EXERCISE MATERIALS:
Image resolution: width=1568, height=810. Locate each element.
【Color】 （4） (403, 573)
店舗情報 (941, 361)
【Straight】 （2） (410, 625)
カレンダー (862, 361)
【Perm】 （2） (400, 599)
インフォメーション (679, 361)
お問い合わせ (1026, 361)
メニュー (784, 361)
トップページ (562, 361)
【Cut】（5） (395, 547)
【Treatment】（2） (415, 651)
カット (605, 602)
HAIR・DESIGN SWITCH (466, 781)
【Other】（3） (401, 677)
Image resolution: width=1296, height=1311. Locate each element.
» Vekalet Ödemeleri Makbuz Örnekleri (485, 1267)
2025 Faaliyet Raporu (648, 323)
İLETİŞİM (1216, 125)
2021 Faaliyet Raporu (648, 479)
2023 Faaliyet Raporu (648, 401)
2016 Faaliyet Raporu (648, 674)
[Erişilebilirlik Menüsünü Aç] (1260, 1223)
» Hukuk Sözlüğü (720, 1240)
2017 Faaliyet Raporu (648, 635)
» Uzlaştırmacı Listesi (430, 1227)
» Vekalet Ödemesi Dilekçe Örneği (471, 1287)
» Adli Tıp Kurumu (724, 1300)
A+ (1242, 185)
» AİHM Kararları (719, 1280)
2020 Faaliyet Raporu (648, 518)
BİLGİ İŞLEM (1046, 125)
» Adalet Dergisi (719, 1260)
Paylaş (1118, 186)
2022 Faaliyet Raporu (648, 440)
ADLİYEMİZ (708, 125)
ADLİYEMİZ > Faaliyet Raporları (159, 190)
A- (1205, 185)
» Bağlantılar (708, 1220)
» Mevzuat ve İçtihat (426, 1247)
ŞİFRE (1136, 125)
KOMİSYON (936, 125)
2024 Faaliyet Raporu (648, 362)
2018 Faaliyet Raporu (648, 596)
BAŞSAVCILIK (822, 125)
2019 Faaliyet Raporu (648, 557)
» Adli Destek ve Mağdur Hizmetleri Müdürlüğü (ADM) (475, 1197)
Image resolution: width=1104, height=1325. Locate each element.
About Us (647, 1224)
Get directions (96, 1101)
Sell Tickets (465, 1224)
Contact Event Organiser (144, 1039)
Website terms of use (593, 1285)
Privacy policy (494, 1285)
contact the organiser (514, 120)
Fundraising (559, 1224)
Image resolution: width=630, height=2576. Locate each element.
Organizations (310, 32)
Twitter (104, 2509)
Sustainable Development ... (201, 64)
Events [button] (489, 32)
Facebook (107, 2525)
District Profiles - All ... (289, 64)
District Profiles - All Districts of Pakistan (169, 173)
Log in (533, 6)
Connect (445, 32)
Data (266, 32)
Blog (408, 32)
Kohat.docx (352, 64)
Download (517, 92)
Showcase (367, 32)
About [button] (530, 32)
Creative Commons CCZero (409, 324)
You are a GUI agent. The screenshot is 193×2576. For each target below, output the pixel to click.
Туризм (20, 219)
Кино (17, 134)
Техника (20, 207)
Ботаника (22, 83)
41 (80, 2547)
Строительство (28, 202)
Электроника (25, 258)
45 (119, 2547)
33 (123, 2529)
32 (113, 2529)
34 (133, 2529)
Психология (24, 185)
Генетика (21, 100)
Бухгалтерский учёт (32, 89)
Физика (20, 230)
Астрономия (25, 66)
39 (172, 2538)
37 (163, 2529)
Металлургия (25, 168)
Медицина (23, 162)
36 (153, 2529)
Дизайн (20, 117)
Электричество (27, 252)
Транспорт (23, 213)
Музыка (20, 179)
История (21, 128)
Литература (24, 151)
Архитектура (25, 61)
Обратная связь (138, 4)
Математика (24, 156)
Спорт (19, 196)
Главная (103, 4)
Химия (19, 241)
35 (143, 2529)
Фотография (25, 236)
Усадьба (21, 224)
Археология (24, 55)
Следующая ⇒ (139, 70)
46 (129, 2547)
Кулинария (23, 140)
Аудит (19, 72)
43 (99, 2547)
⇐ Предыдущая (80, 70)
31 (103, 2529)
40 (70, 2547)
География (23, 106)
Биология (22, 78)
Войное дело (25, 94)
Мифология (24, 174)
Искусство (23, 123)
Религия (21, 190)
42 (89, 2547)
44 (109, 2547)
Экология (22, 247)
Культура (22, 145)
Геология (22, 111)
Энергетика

INSTRUCTIONS TO FOLLOW: Format all of the entries above as a numbered list, omitting any blank lines.

ANSWER BELOW:
1. Image resolution: width=1568, height=810. Locate each element.
2. 【Color】 （4） (403, 573)
3. 店舗情報 (941, 361)
4. 【Straight】 （2） (410, 625)
5. カレンダー (862, 361)
6. 【Perm】 （2） (400, 599)
7. インフォメーション (679, 361)
8. お問い合わせ (1026, 361)
9. メニュー (784, 361)
10. トップページ (562, 361)
11. 【Cut】（5） (395, 547)
12. 【Treatment】（2） (415, 651)
13. カット (605, 602)
14. HAIR・DESIGN SWITCH (466, 781)
15. 【Other】（3） (401, 677)
16. Image resolution: width=1296, height=1311. Locate each element.
17. » Vekalet Ödemeleri Makbuz Örnekleri (485, 1267)
18. 2025 Faaliyet Raporu (648, 323)
19. İLETİŞİM (1216, 125)
20. 2021 Faaliyet Raporu (648, 479)
21. 2023 Faaliyet Raporu (648, 401)
22. 2016 Faaliyet Raporu (648, 674)
23. [Erişilebilirlik Menüsünü Aç] (1260, 1223)
24. » Hukuk Sözlüğü (720, 1240)
25. 2017 Faaliyet Raporu (648, 635)
26. » Uzlaştırmacı Listesi (430, 1227)
27. » Vekalet Ödemesi Dilekçe Örneği (471, 1287)
28. » Adli Tıp Kurumu (724, 1300)
29. A+ (1242, 185)
30. » AİHM Kararları (719, 1280)
31. 2020 Faaliyet Raporu (648, 518)
32. BİLGİ İŞLEM (1046, 125)
33. » Adalet Dergisi (719, 1260)
34. Paylaş (1118, 186)
35. 2022 Faaliyet Raporu (648, 440)
36. ADLİYEMİZ (708, 125)
37. ADLİYEMİZ > Faaliyet Raporları (159, 190)
38. A- (1205, 185)
39. » Bağlantılar (708, 1220)
40. » Mevzuat ve İçtihat (426, 1247)
41. ŞİFRE (1136, 125)
42. KOMİSYON (936, 125)
43. 2024 Faaliyet Raporu (648, 362)
44. 2018 Faaliyet Raporu (648, 596)
45. BAŞSAVCILIK (822, 125)
46. 2019 Faaliyet Raporu (648, 557)
47. » Adli Destek ve Mağdur Hizmetleri Müdürlüğü (ADM) (475, 1197)
48. Image resolution: width=1104, height=1325. Locate each element.
49. About Us (647, 1224)
50. Get directions (96, 1101)
51. Sell Tickets (465, 1224)
52. Contact Event Organiser (144, 1039)
53. Website terms of use (593, 1285)
54. Privacy policy (494, 1285)
55. contact the organiser (514, 120)
56. Fundraising (559, 1224)
57. Image resolution: width=630, height=2576. Locate each element.
58. Organizations (310, 32)
59. Twitter (104, 2509)
60. Sustainable Development ... (201, 64)
61. Events [button] (489, 32)
62. Facebook (107, 2525)
63. District Profiles - All ... (289, 64)
64. District Profiles - All Districts of Pakistan (169, 173)
65. Log in (533, 6)
66. Connect (445, 32)
67. Data (266, 32)
68. Blog (408, 32)
69. Kohat.docx (352, 64)
70. Download (517, 92)
71. Showcase (367, 32)
72. About [button] (530, 32)
73. Creative Commons CCZero (409, 324)
74. You are a GUI agent. The screenshot is 193×2576. For each target below, output the pixel to click.
75. Туризм (20, 219)
76. Кино (17, 134)
77. Техника (20, 207)
78. Ботаника (22, 83)
79. 41 (80, 2547)
80. Строительство (28, 202)
81. Электроника (25, 258)
82. 45 (119, 2547)
83. 33 (123, 2529)
84. 32 (113, 2529)
85. 34 (133, 2529)
86. Психология (24, 185)
87. Генетика (21, 100)
88. Бухгалтерский учёт (32, 89)
89. Физика (20, 230)
90. Астрономия (25, 66)
91. 39 (172, 2538)
92. 37 (163, 2529)
93. Металлургия (25, 168)
94. Медицина (23, 162)
95. 36 (153, 2529)
96. Дизайн (20, 117)
97. Электричество (27, 252)
98. Транспорт (23, 213)
99. Музыка (20, 179)
100. История (21, 128)
101. Литература (24, 151)
102. Архитектура (25, 61)
103. Обратная связь (138, 4)
104. Математика (24, 156)
105. Спорт (19, 196)
106. Главная (103, 4)
107. Химия (19, 241)
108. 35 (143, 2529)
109. Фотография (25, 236)
110. Усадьба (21, 224)
111. Археология (24, 55)
112. Следующая ⇒ (139, 70)
113. 46 (129, 2547)
114. Кулинария (23, 140)
115. Аудит (19, 72)
116. 43 (99, 2547)
117. ⇐ Предыдущая (80, 70)
118. 31 (103, 2529)
119. 40 (70, 2547)
120. География (23, 106)
121. Биология (22, 78)
122. Войное дело (25, 94)
123. Мифология (24, 174)
124. Искусство (23, 123)
125. Религия (21, 190)
126. 42 (89, 2547)
127. 44 (109, 2547)
128. Экология (22, 247)
129. Культура (22, 145)
130. Геология (22, 111)
131. Энергетика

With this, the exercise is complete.